*** Opening of Supplied data ***

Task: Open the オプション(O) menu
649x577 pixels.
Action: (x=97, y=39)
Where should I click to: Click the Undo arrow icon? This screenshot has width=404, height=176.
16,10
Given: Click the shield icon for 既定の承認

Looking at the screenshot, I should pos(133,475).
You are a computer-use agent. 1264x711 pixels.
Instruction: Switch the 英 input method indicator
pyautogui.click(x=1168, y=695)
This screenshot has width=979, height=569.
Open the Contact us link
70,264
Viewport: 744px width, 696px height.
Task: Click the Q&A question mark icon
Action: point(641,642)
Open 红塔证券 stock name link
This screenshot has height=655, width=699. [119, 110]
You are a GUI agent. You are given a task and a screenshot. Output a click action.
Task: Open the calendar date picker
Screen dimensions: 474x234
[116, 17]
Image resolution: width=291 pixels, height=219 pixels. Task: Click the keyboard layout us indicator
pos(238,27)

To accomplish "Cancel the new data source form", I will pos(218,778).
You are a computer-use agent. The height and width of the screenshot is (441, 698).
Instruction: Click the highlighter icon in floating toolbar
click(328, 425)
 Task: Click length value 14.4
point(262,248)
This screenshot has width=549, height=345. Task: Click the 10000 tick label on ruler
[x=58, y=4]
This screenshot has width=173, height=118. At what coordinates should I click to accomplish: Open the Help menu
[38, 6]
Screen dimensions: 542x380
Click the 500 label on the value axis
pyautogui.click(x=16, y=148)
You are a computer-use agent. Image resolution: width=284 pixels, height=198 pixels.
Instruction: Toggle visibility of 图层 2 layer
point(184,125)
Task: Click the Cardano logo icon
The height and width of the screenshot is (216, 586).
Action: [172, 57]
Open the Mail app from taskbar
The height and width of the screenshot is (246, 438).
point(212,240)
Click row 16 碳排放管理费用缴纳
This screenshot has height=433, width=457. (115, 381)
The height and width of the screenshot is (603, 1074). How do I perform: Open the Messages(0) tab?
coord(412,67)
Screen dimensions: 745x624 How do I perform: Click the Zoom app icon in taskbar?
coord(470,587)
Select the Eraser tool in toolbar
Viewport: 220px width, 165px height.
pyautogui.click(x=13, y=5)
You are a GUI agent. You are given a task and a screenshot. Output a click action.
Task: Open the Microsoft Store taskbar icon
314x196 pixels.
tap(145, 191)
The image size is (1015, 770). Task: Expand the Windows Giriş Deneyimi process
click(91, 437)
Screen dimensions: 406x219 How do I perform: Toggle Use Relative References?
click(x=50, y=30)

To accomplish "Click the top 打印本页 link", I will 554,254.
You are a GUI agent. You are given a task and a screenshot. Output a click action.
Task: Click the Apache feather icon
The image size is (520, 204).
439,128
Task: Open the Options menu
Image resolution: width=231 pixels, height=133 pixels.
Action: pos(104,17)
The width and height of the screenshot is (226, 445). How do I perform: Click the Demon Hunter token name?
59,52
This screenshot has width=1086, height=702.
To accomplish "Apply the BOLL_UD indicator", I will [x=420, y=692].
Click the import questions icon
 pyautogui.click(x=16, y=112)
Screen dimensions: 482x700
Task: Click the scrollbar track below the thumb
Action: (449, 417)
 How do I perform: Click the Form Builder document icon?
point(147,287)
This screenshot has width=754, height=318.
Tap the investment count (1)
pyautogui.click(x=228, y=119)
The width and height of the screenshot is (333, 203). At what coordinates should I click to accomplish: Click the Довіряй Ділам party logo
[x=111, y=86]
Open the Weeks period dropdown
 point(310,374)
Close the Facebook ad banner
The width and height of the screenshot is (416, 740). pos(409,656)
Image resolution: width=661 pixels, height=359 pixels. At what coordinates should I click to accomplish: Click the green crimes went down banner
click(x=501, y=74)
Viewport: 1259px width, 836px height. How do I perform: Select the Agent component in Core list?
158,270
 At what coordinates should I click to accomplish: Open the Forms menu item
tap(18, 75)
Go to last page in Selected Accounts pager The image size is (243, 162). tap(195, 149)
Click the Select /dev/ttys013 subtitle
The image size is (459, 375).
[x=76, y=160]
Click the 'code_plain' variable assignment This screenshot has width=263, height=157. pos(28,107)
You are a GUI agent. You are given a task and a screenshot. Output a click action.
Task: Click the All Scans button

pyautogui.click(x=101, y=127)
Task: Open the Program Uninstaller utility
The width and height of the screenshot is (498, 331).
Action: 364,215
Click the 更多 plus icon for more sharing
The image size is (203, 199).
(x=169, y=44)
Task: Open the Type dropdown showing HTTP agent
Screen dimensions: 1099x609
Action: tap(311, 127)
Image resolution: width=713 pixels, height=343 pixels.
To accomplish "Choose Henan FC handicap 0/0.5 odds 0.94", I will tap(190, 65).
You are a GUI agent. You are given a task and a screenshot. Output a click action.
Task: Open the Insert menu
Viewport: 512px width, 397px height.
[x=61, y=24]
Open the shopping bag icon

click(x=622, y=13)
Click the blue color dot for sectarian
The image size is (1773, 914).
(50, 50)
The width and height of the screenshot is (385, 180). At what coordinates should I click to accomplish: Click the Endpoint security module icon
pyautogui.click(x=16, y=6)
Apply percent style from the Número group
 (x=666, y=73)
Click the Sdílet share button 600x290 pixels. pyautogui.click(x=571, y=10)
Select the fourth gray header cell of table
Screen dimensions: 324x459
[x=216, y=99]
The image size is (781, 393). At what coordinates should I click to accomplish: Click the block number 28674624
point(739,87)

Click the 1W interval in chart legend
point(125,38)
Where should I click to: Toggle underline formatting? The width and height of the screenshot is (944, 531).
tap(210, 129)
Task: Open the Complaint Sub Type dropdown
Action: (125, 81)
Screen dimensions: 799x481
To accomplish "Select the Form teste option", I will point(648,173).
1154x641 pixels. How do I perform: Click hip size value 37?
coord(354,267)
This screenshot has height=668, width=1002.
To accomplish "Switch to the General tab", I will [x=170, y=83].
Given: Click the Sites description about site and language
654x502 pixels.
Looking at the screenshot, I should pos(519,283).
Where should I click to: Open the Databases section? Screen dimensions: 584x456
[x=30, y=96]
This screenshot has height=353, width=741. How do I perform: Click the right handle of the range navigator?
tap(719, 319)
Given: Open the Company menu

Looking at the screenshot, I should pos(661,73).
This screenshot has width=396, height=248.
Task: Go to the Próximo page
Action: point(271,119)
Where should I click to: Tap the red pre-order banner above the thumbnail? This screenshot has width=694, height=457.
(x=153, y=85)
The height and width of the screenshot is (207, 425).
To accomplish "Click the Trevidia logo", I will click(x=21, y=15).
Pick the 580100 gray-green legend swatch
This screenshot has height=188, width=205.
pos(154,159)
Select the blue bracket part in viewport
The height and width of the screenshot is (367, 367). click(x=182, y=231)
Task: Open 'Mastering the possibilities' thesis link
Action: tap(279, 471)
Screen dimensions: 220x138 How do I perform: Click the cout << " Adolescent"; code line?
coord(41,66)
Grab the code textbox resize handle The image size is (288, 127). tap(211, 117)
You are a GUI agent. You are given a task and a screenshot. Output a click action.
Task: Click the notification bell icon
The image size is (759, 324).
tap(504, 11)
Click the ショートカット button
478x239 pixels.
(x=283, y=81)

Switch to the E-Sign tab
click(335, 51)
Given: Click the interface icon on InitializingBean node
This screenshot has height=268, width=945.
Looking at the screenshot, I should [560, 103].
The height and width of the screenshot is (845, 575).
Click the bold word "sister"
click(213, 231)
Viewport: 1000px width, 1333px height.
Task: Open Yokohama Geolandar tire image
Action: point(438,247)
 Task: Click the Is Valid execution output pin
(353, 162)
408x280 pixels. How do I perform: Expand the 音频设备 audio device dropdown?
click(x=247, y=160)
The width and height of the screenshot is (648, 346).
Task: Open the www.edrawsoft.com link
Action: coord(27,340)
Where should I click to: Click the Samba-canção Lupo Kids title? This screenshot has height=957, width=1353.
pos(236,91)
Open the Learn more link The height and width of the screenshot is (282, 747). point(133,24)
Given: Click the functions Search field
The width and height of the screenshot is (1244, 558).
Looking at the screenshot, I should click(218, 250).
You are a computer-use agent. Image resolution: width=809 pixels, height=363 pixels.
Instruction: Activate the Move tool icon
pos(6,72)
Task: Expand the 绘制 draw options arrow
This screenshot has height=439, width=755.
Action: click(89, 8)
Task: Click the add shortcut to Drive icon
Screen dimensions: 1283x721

*** Close of Supplied data ***

### Required action
Transcribe, exactly and without additions, the lines of the records above, beginning with the line that contains "This screenshot has width=549, height=345." and ending with the line that contains "Task: Click the Apache feather icon", both included.

### Exercise solution
This screenshot has width=549, height=345. Task: Click the 10000 tick label on ruler
[x=58, y=4]
This screenshot has width=173, height=118. At what coordinates should I click to accomplish: Open the Help menu
[38, 6]
Screen dimensions: 542x380
Click the 500 label on the value axis
pyautogui.click(x=16, y=148)
You are a computer-use agent. Image resolution: width=284 pixels, height=198 pixels.
Instruction: Toggle visibility of 图层 2 layer
point(184,125)
Task: Click the Cardano logo icon
The height and width of the screenshot is (216, 586).
Action: [172, 57]
Open the Mail app from taskbar
The height and width of the screenshot is (246, 438).
point(212,240)
Click row 16 碳排放管理费用缴纳
This screenshot has height=433, width=457. (115, 381)
The height and width of the screenshot is (603, 1074). How do I perform: Open the Messages(0) tab?
coord(412,67)
Screen dimensions: 745x624 How do I perform: Click the Zoom app icon in taskbar?
coord(470,587)
Select the Eraser tool in toolbar
Viewport: 220px width, 165px height.
pyautogui.click(x=13, y=5)
You are a GUI agent. You are given a task and a screenshot. Output a click action.
Task: Open the Microsoft Store taskbar icon
314x196 pixels.
tap(145, 191)
The image size is (1015, 770). Task: Expand the Windows Giriş Deneyimi process
click(91, 437)
Screen dimensions: 406x219 How do I perform: Toggle Use Relative References?
click(x=50, y=30)

To accomplish "Click the top 打印本页 link", I will 554,254.
You are a GUI agent. You are given a task and a screenshot. Output a click action.
Task: Click the Apache feather icon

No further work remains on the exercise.